* PROBLEM *
A faithful copy of the entries is required, with no images in it.

* INPUT FOR THIS TASK *
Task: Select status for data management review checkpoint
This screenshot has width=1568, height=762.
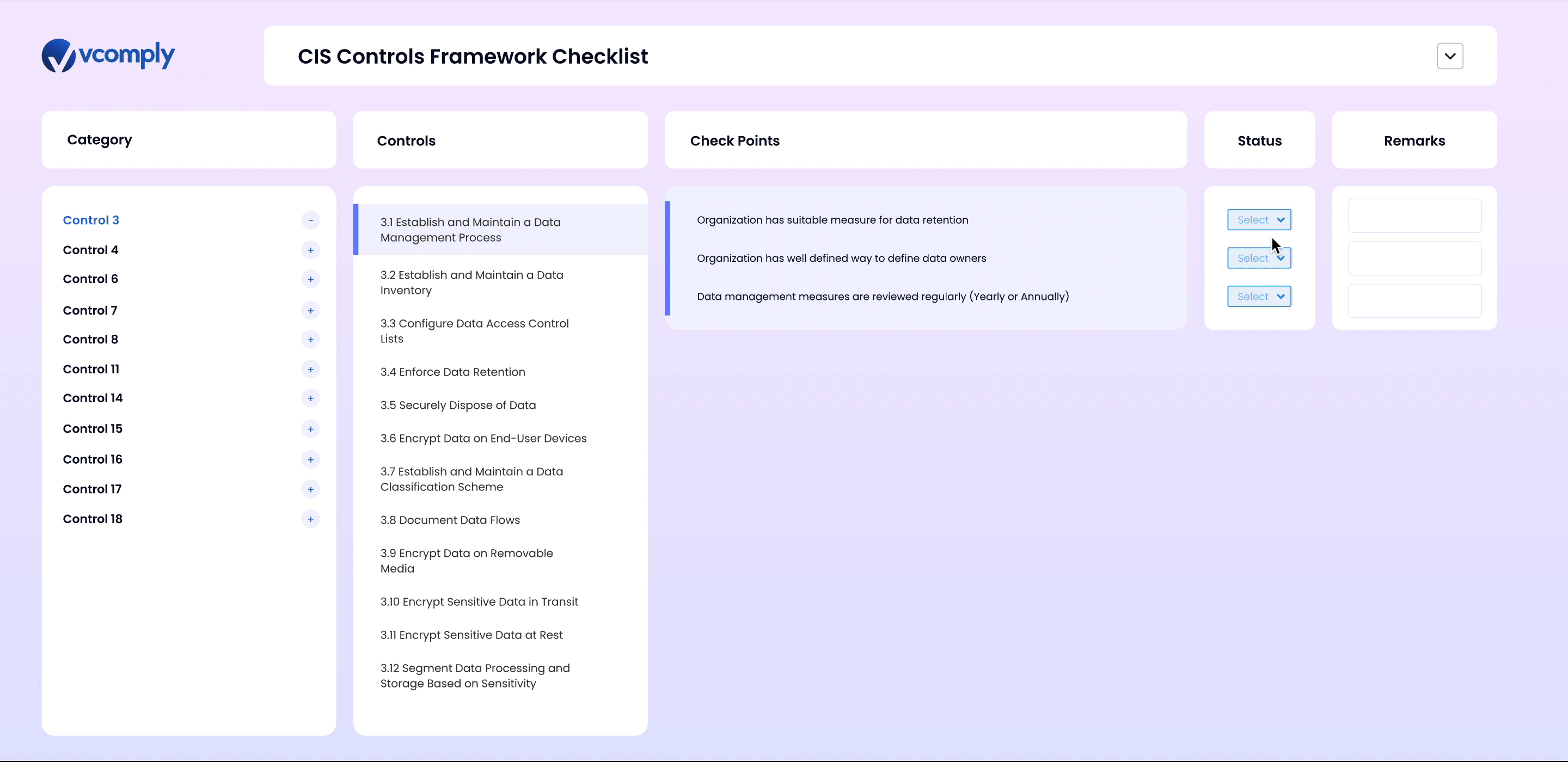Action: [1258, 296]
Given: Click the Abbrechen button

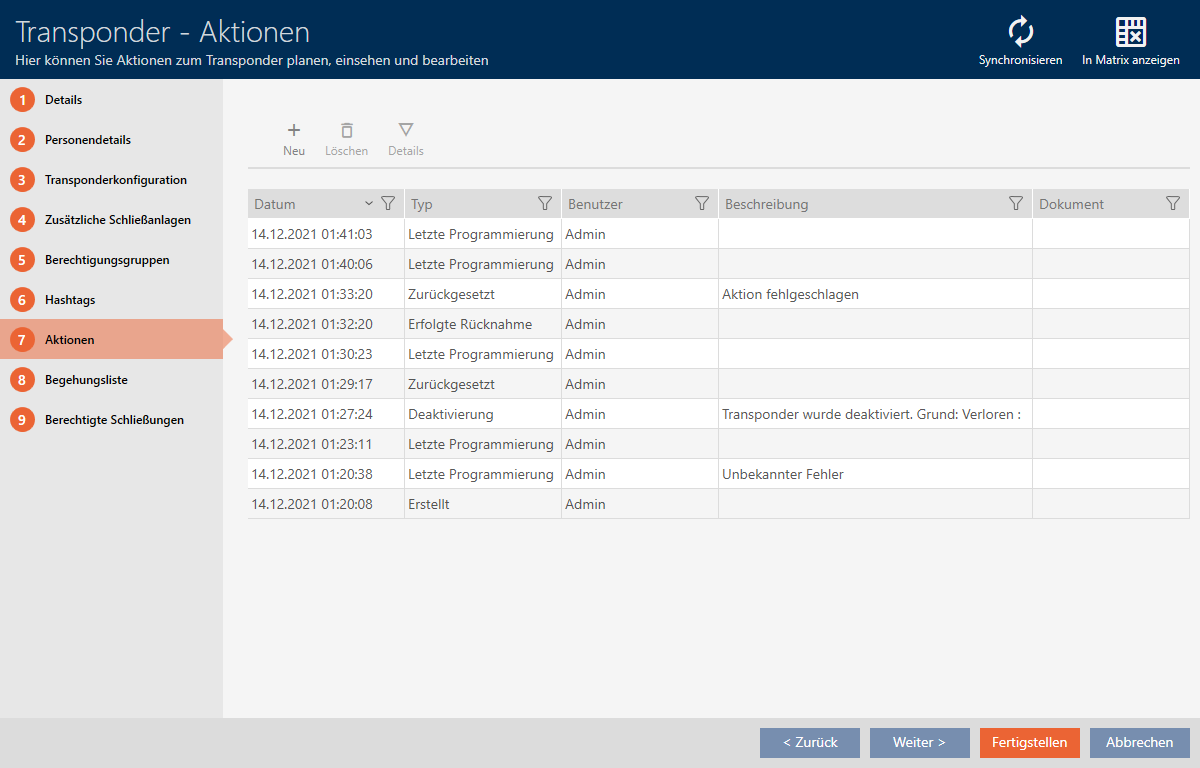Looking at the screenshot, I should tap(1139, 743).
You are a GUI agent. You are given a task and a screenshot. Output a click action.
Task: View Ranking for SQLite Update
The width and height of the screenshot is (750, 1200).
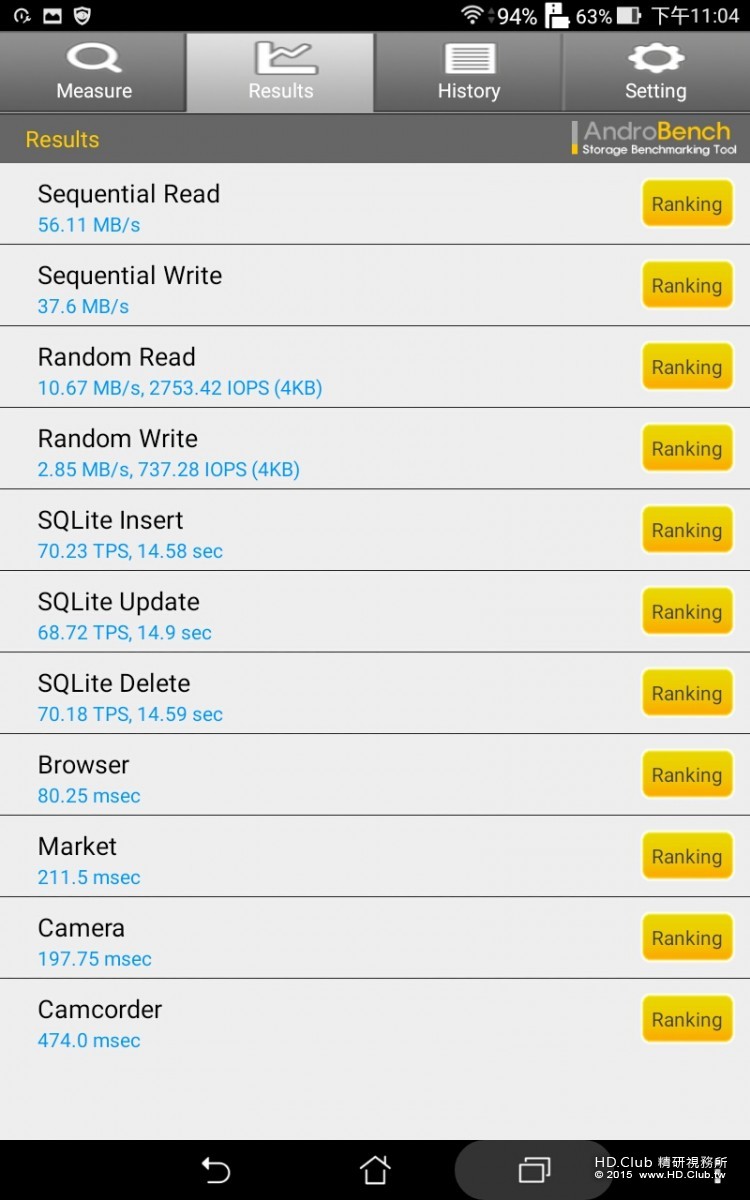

* OUTPUT *
Task: Select status for data management review checkpoint
This screenshot has width=1568, height=762.
Action: [1258, 296]
Given: Click the Abbrechen button

Looking at the screenshot, I should tap(1139, 743).
You are a GUI agent. You are given a task and a screenshot. Output a click action.
Task: View Ranking for SQLite Update
The width and height of the screenshot is (750, 1200).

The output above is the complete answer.